▸ EXERCISE DESCRIPTION: Count the lines in the listing below that contain the string "pixels", where case matters, and give only that number.

Records about locating elements on screens:
# # # # # # #

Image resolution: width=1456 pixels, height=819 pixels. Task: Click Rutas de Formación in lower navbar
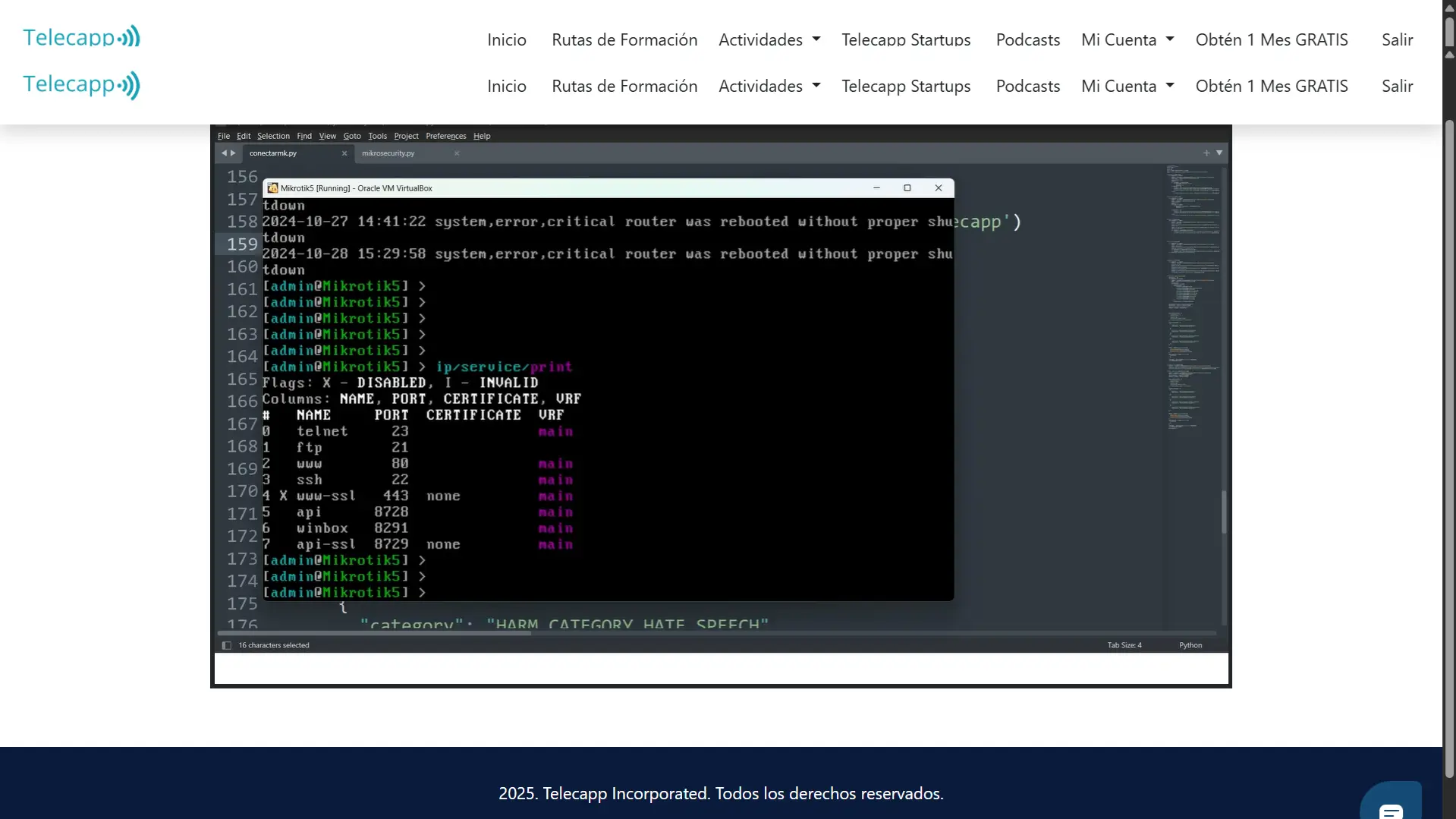(624, 86)
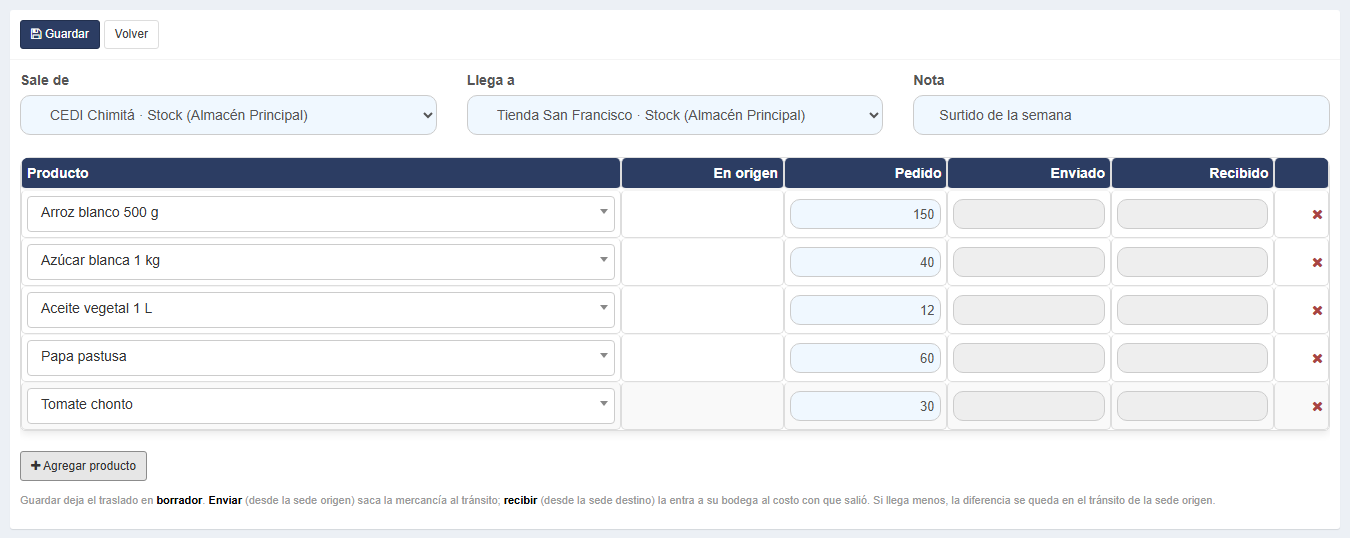Click the Guardar save button
Image resolution: width=1350 pixels, height=538 pixels.
tap(60, 34)
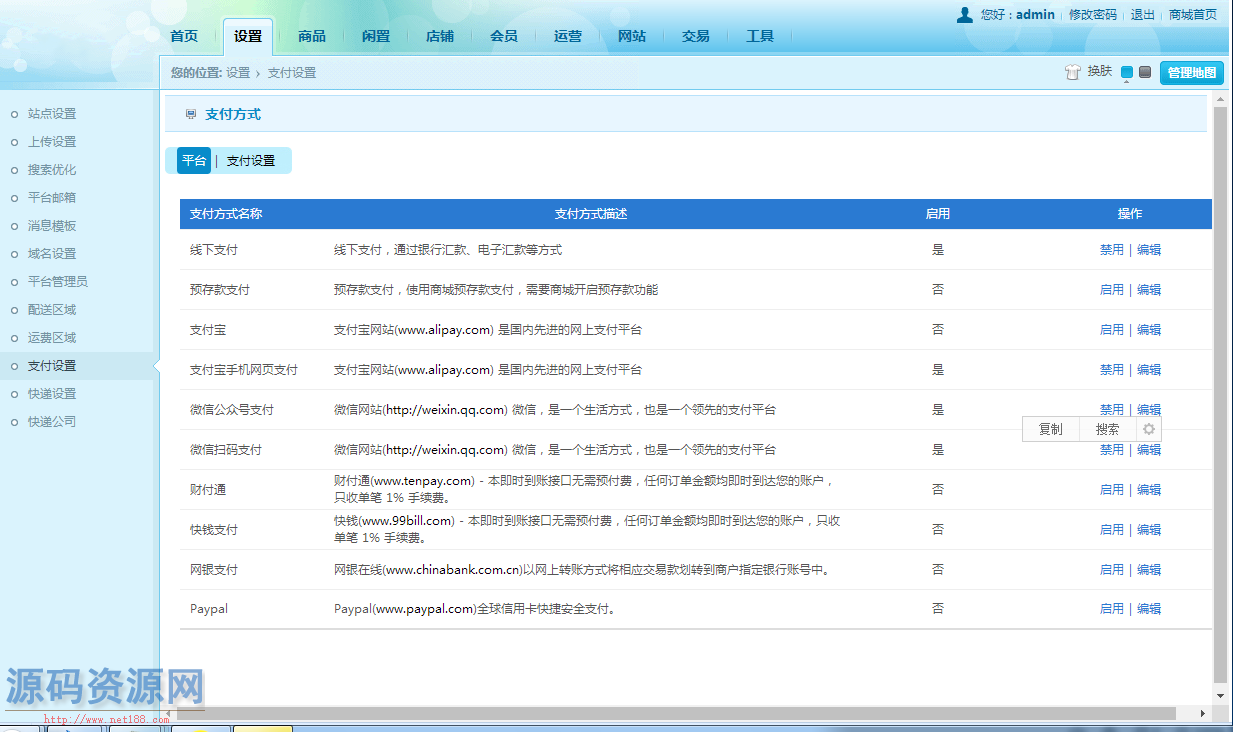Enable the Paypal payment method
Viewport: 1233px width, 732px height.
[1111, 609]
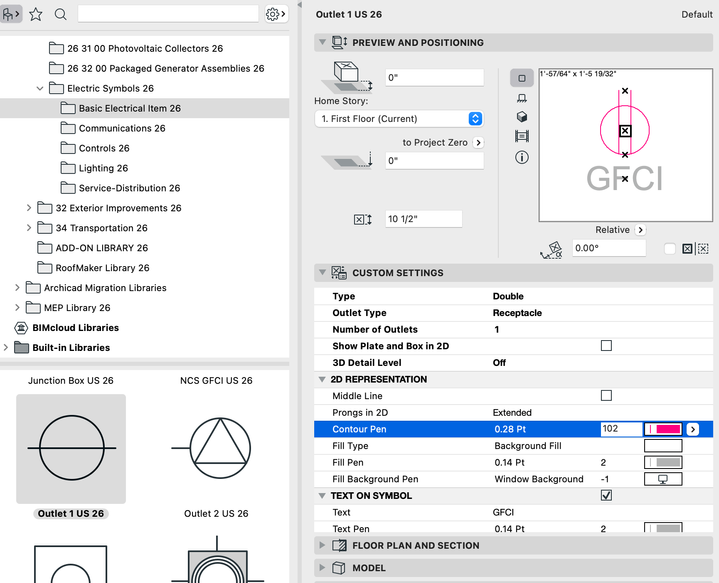
Task: Click the Relative arrow button
Action: 640,230
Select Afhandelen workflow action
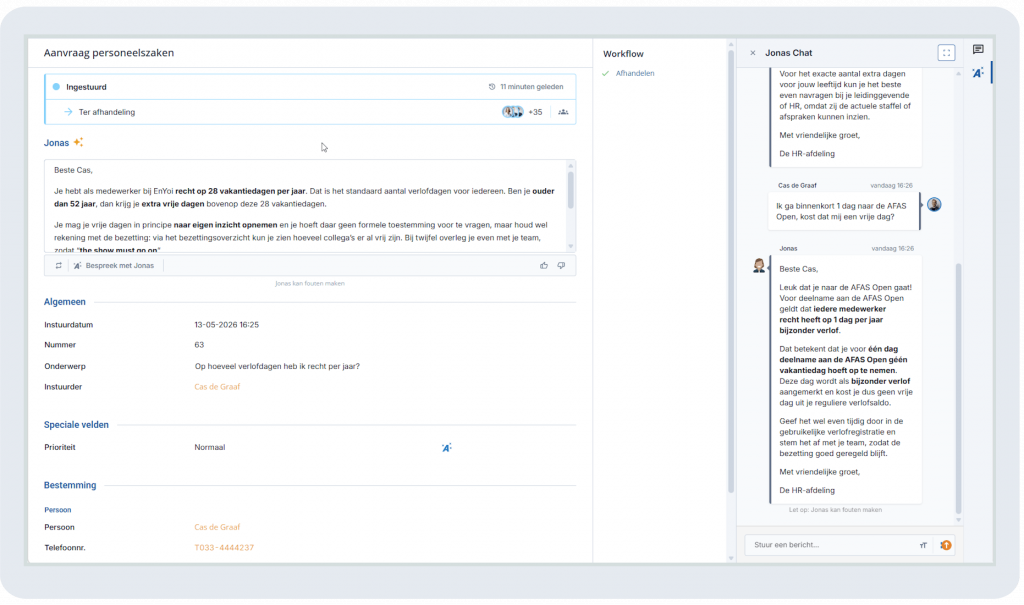The width and height of the screenshot is (1024, 605). [635, 73]
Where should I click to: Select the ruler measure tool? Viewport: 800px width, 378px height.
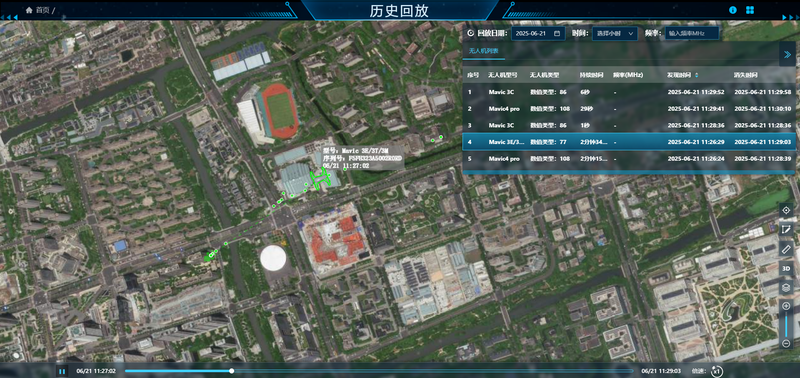(786, 249)
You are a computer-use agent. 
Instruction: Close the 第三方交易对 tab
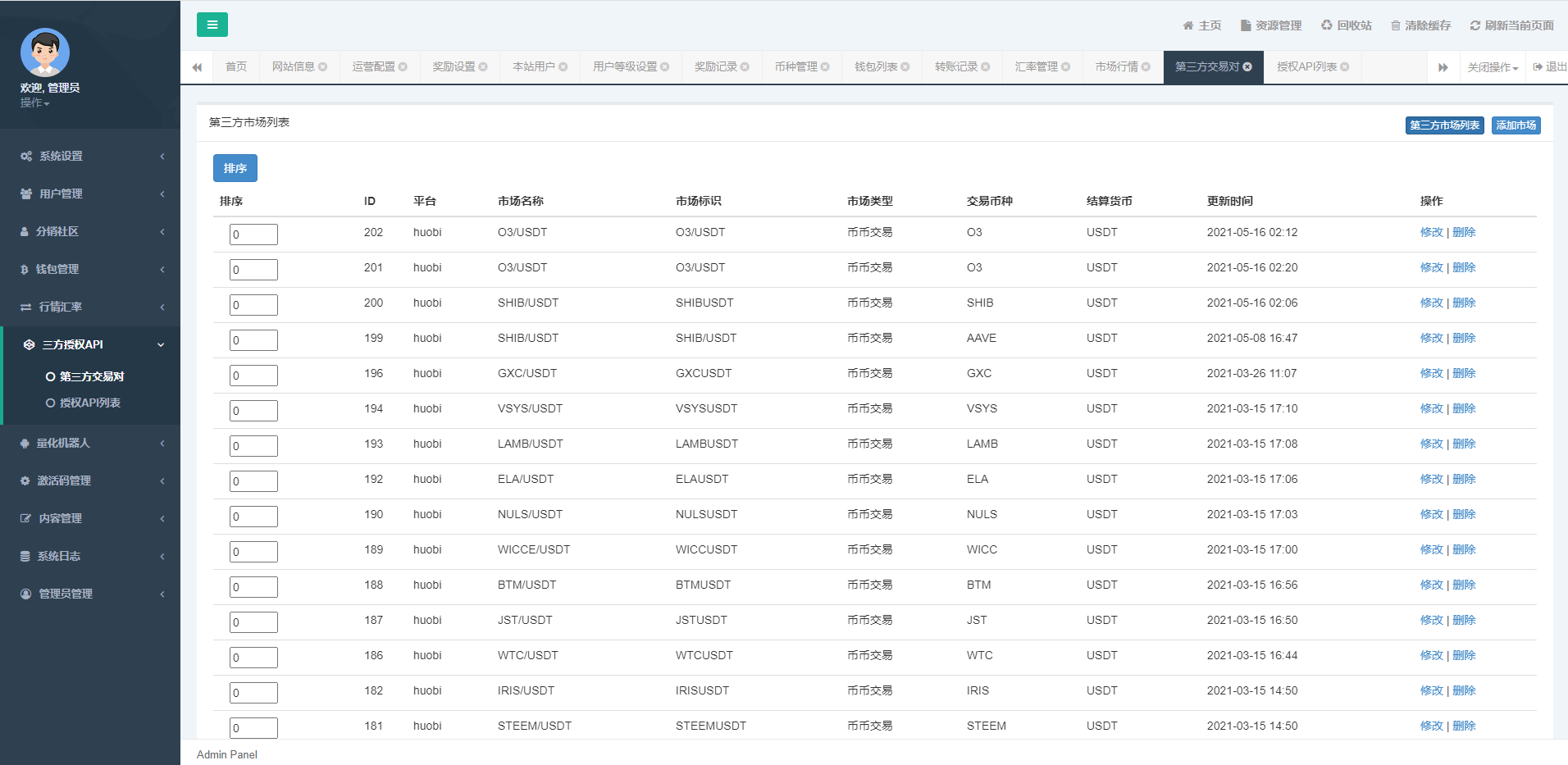point(1247,67)
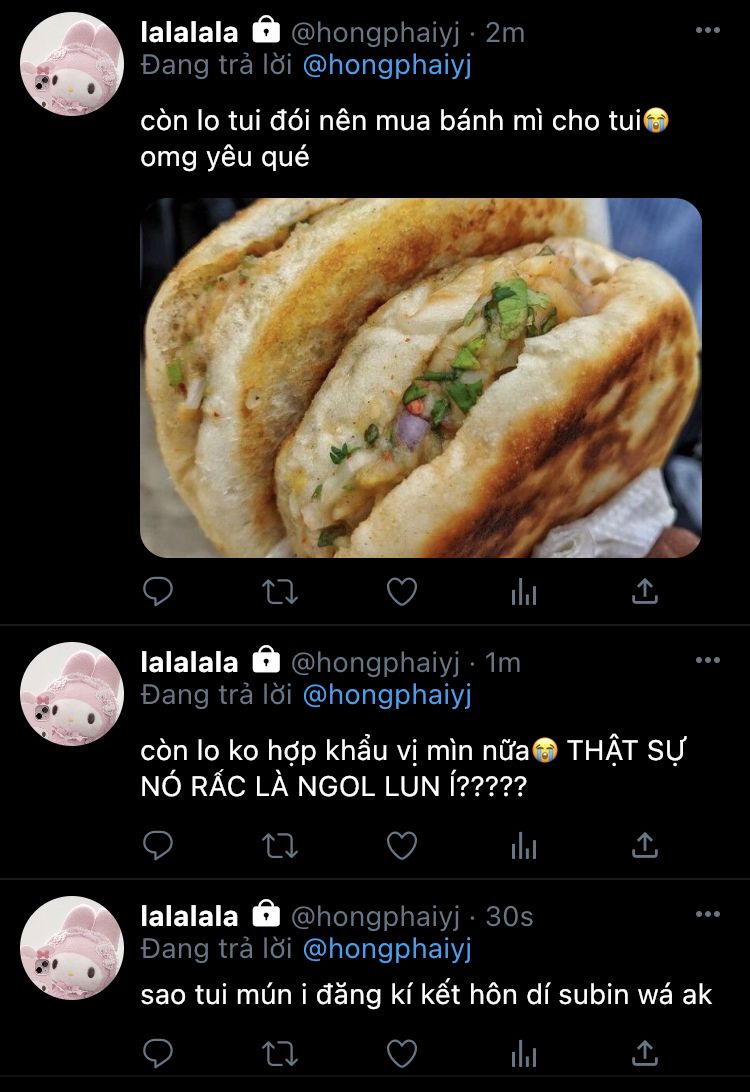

# # # # # # #

▸ FINAL RESULT: 2